- AIM OF THE EXERCISE -
Beginning with the line where "[Subscribe Feed] (59, 143)" appears, please restate each line of the records below word for word until the last one, inclusive, and nothing else.

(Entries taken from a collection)
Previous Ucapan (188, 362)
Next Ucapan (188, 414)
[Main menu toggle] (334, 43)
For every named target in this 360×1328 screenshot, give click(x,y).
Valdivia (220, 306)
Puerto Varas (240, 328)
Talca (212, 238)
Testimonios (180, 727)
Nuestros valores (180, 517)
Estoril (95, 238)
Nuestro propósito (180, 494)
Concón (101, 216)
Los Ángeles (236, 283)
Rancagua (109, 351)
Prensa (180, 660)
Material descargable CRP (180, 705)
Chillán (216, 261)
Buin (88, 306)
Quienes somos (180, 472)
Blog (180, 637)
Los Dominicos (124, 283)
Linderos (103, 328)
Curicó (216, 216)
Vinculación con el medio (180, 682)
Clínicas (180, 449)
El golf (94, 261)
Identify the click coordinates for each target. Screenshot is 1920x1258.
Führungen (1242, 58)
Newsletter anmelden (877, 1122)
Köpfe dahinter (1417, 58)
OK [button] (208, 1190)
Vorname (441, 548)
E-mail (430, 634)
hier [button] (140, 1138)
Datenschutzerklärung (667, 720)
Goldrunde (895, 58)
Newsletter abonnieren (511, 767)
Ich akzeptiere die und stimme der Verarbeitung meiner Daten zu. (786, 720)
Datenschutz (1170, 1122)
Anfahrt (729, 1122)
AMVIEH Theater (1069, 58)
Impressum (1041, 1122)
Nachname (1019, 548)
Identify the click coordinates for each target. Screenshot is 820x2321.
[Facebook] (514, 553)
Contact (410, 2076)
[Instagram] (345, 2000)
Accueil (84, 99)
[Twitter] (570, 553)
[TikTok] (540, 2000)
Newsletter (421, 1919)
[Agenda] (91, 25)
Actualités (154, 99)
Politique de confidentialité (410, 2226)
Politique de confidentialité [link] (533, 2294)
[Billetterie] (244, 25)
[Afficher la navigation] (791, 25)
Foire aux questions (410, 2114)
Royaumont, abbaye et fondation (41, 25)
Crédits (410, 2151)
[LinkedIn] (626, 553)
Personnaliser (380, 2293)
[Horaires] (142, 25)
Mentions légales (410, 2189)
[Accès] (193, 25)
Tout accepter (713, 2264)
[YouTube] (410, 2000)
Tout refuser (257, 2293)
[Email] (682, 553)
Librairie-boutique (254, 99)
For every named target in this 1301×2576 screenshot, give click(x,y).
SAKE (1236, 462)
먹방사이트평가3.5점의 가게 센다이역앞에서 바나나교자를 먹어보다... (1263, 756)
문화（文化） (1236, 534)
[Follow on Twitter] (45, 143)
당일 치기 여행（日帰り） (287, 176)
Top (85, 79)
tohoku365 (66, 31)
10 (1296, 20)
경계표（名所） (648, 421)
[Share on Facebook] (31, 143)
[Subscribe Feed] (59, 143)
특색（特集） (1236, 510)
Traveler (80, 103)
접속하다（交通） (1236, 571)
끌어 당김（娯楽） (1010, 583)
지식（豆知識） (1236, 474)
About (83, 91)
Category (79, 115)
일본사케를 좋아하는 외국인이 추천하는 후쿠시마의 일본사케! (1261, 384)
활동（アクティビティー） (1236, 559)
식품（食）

- EXERCISE SOLUTION -
[Subscribe Feed] (59, 143)
특색（特集） (1236, 510)
Traveler (80, 103)
접속하다（交通） (1236, 571)
끌어 당김（娯楽） (1010, 583)
지식（豆知識） (1236, 474)
About (83, 91)
Category (79, 115)
일본사케를 좋아하는 외국인이 추천하는 후쿠시마의 일본사케! (1261, 384)
활동（アクティビティー） (1236, 559)
식품（食）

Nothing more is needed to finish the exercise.